*** Source material Section Begins ***
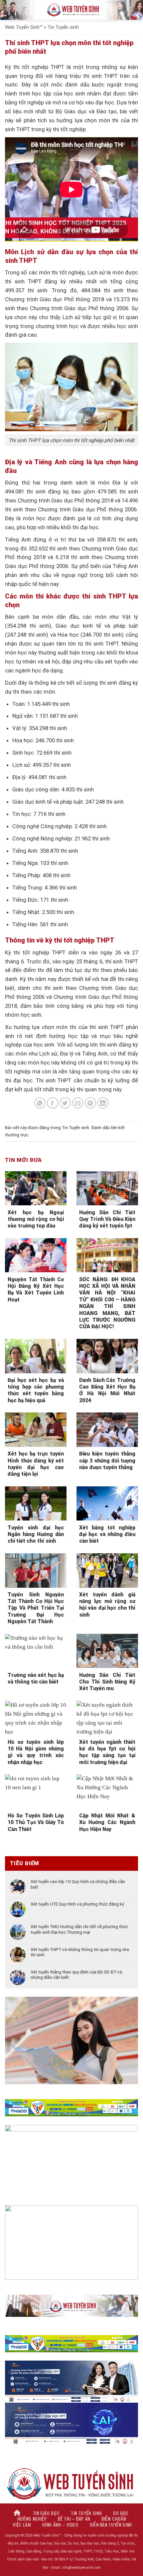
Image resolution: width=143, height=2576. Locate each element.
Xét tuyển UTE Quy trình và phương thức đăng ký (77, 1904)
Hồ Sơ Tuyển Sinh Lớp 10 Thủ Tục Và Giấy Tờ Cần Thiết (36, 1822)
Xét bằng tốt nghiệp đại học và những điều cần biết (107, 1534)
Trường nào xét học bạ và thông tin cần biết (36, 1678)
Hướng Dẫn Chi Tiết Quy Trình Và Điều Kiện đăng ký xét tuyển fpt (107, 1219)
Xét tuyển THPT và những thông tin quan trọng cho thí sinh (80, 1952)
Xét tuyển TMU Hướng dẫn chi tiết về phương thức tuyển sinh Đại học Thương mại (79, 1929)
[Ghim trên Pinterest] (90, 1103)
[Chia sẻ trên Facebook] (53, 1103)
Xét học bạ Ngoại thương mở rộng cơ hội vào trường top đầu (36, 1219)
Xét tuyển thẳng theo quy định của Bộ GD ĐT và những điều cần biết (76, 1975)
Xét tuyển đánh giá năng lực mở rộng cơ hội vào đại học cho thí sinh (107, 1604)
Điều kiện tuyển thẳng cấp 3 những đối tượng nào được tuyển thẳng (107, 1460)
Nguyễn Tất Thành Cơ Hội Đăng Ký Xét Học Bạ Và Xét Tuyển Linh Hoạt (36, 1289)
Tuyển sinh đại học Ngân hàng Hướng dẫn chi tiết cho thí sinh (36, 1534)
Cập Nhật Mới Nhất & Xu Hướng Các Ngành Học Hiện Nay (107, 1822)
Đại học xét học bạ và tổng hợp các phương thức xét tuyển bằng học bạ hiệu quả (36, 1390)
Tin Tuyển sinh (63, 27)
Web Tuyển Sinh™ (24, 27)
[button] (9, 10)
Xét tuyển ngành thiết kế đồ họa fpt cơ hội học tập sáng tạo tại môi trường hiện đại (107, 1752)
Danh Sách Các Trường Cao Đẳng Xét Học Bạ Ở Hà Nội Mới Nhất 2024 (107, 1390)
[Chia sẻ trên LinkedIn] (103, 1103)
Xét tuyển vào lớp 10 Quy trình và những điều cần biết (78, 1884)
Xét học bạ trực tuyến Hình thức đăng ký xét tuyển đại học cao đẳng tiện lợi (36, 1464)
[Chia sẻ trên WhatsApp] (40, 1103)
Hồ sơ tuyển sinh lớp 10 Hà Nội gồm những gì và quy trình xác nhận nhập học (36, 1752)
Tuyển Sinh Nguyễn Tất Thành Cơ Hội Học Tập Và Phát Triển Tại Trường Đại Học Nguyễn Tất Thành (36, 1608)
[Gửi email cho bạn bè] (78, 1103)
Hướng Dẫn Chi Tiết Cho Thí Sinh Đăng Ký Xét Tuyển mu (107, 1682)
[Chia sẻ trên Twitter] (65, 1103)
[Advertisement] (71, 2504)
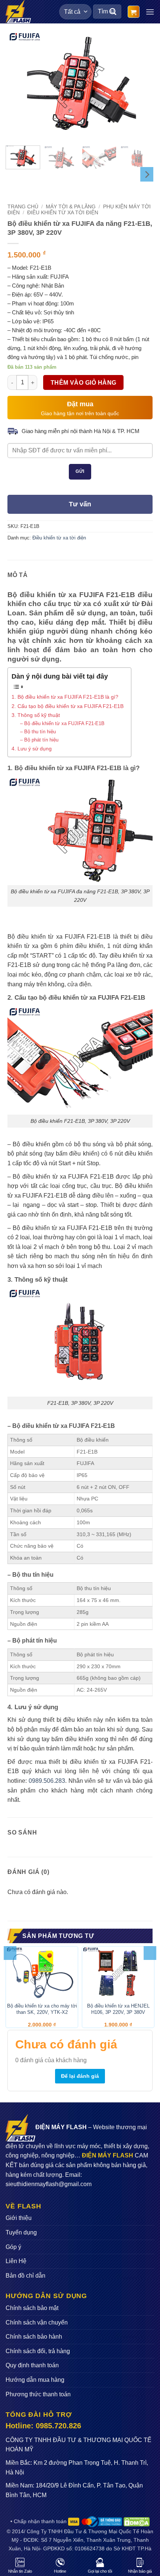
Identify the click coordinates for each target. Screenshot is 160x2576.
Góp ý (13, 2247)
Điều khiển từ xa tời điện (62, 212)
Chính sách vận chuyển (37, 2322)
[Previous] (19, 85)
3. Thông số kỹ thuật (36, 715)
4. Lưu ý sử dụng (32, 749)
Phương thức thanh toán (38, 2394)
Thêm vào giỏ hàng (83, 382)
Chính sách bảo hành (34, 2336)
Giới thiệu (19, 2218)
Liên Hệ (16, 2261)
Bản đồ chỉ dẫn (25, 2275)
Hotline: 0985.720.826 (43, 2426)
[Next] (140, 85)
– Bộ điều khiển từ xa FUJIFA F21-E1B (62, 723)
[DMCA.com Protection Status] (136, 2521)
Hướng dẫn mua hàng (35, 2380)
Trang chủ (22, 206)
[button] (134, 12)
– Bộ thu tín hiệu (38, 731)
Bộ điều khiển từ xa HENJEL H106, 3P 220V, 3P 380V (118, 2009)
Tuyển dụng (21, 2232)
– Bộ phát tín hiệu (39, 740)
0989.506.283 (47, 1781)
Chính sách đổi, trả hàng (38, 2351)
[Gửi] (113, 11)
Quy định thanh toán (32, 2365)
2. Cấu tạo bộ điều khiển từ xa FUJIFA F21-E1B (68, 706)
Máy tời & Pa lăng (71, 206)
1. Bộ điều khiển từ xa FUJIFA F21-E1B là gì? (65, 697)
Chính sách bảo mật (32, 2308)
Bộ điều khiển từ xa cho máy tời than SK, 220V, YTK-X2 (42, 2009)
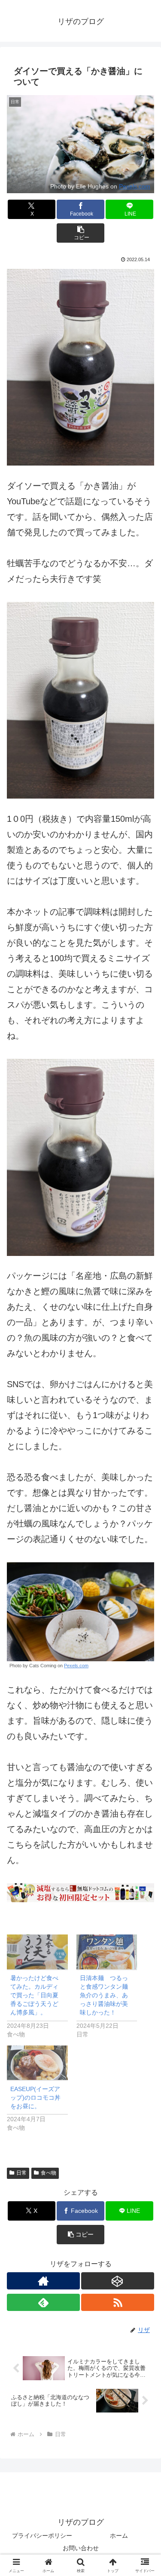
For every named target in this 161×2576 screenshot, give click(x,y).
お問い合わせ (81, 2548)
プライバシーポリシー (42, 2535)
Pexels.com (134, 186)
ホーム (119, 2535)
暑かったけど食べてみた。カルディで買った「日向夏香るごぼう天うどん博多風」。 (34, 1995)
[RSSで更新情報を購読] (117, 2302)
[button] (80, 233)
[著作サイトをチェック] (43, 2280)
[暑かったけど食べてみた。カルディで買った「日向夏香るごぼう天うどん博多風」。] (37, 1951)
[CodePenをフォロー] (117, 2280)
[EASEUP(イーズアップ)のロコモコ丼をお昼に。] (37, 2062)
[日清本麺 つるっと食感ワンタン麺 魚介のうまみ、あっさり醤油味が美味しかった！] (106, 1951)
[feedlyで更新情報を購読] (43, 2302)
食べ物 (48, 2173)
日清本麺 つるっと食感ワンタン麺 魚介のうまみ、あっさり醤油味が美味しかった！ (107, 1995)
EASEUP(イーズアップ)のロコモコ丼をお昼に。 (35, 2097)
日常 (21, 2173)
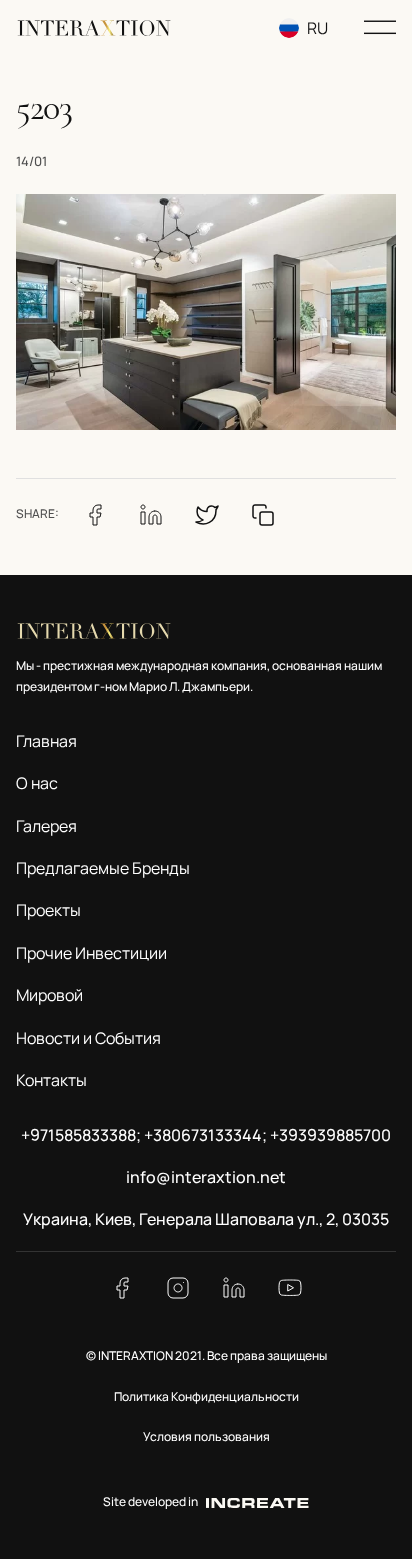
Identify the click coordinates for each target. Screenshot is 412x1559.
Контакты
*** Source material Section Ends ***
• [Exercise prompt]
Print every line above exactly as given, but not the pictures.

• [Result]
Image resolution: width=143, height=2576. Locate each element.
Xét tuyển UTE Quy trình và phương thức đăng ký (77, 1904)
Hồ Sơ Tuyển Sinh Lớp 10 Thủ Tục Và Giấy Tờ Cần Thiết (36, 1822)
Xét bằng tốt nghiệp đại học và những điều cần biết (107, 1534)
Trường nào xét học bạ và thông tin cần biết (36, 1678)
Hướng Dẫn Chi Tiết Quy Trình Và Điều Kiện đăng ký xét tuyển fpt (107, 1219)
Xét tuyển THPT và những thông tin quan trọng cho thí sinh (80, 1952)
Xét tuyển TMU Hướng dẫn chi tiết về phương thức tuyển sinh Đại học Thương mại (79, 1929)
[Ghim trên Pinterest] (90, 1103)
[Chia sẻ trên Facebook] (53, 1103)
Xét học bạ Ngoại thương mở rộng cơ hội vào trường top đầu (36, 1219)
Xét tuyển thẳng theo quy định của Bộ GD ĐT và những điều cần biết (76, 1975)
Xét tuyển đánh giá năng lực mở rộng cơ hội vào đại học cho thí sinh (107, 1604)
Điều kiện tuyển thẳng cấp 3 những đối tượng nào được tuyển thẳng (107, 1460)
Nguyễn Tất Thành Cơ Hội Đăng Ký Xét Học Bạ Và Xét Tuyển Linh Hoạt (36, 1289)
Tuyển sinh đại học Ngân hàng Hướng dẫn chi tiết cho thí sinh (36, 1534)
Cập Nhật Mới Nhất & Xu Hướng Các Ngành Học Hiện Nay (107, 1822)
Đại học xét học bạ và tổng hợp các phương thức xét tuyển bằng học bạ hiệu quả (36, 1390)
Tin Tuyển sinh (63, 27)
Web Tuyển Sinh™ (24, 27)
[button] (9, 10)
Xét tuyển ngành thiết kế đồ họa fpt cơ hội học tập sáng tạo tại môi trường hiện đại (107, 1752)
Danh Sách Các Trường Cao Đẳng Xét Học Bạ Ở Hà Nội Mới Nhất 2024 (107, 1390)
[Chia sẻ trên LinkedIn] (103, 1103)
Xét tuyển vào lớp 10 Quy trình và những điều cần biết (78, 1884)
Xét học bạ trực tuyến Hình thức đăng ký xét tuyển đại học cao đẳng tiện lợi (36, 1464)
[Chia sẻ trên WhatsApp] (40, 1103)
Hồ sơ tuyển sinh lớp 10 Hà Nội gồm những gì và quy trình xác nhận nhập học (36, 1752)
Tuyển Sinh Nguyễn Tất Thành Cơ Hội Học Tập Và Phát Triển Tại Trường Đại Học Nguyễn Tất Thành (36, 1608)
[Gửi email cho bạn bè] (78, 1103)
Hướng Dẫn Chi Tiết Cho Thí Sinh Đăng Ký Xét Tuyển mu (107, 1682)
[Chia sẻ trên Twitter] (65, 1103)
[Advertisement] (71, 2504)
Identify the click coordinates for each target. Screenshot is 160x2576.
Góp ý (13, 2247)
Điều khiển từ xa tời điện (62, 212)
Chính sách vận chuyển (37, 2322)
[Previous] (19, 85)
3. Thông số kỹ thuật (36, 715)
4. Lưu ý sử dụng (32, 749)
Phương thức thanh toán (38, 2394)
Thêm vào giỏ hàng (83, 382)
Chính sách bảo hành (34, 2336)
Giới thiệu (19, 2218)
Liên Hệ (16, 2261)
Bản đồ chỉ dẫn (25, 2275)
Hotline: 0985.720.826 (43, 2426)
[Next] (140, 85)
– Bộ điều khiển từ xa FUJIFA F21-E1B (62, 723)
[DMCA.com Protection Status] (136, 2521)
Hướng dẫn mua hàng (35, 2380)
Trang chủ (22, 206)
[button] (134, 12)
– Bộ thu tín hiệu (38, 731)
Bộ điều khiển từ xa HENJEL H106, 3P 220V, 3P 380V (118, 2009)
Tuyển dụng (21, 2232)
– Bộ phát tín hiệu (39, 740)
0989.506.283 (47, 1781)
Chính sách đổi, trả hàng (38, 2351)
[Gửi] (113, 11)
Quy định thanh toán (32, 2365)
2. Cấu tạo bộ điều khiển từ xa FUJIFA F21-E1B (68, 706)
Máy tời & Pa lăng (71, 206)
1. Bộ điều khiển từ xa FUJIFA F21-E1B là gì? (65, 697)
Chính sách bảo mật (32, 2308)
Bộ điều khiển từ xa cho máy tời than SK, 220V, YTK-X2 (42, 2009)
For every named target in this 161×2576 screenshot, give click(x,y).
お問い合わせ (81, 2548)
プライバシーポリシー (42, 2535)
Pexels.com (134, 186)
ホーム (119, 2535)
暑かったけど食べてみた。カルディで買った「日向夏香るごぼう天うどん博多風」。 (34, 1995)
[RSSで更新情報を購読] (117, 2302)
[button] (80, 233)
[著作サイトをチェック] (43, 2280)
[暑かったけど食べてみた。カルディで買った「日向夏香るごぼう天うどん博多風」。] (37, 1951)
[CodePenをフォロー] (117, 2280)
[EASEUP(イーズアップ)のロコモコ丼をお昼に。] (37, 2062)
[日清本麺 つるっと食感ワンタン麺 魚介のうまみ、あっさり醤油味が美味しかった！] (106, 1951)
[feedlyで更新情報を購読] (43, 2302)
食べ物 (48, 2173)
日清本麺 つるっと食感ワンタン麺 魚介のうまみ、あっさり醤油味が美味しかった！ (107, 1995)
EASEUP(イーズアップ)のロコモコ丼をお昼に。 (35, 2097)
日常 (21, 2173)
Identify the click coordinates for each target. Screenshot is 412x1559.
Контакты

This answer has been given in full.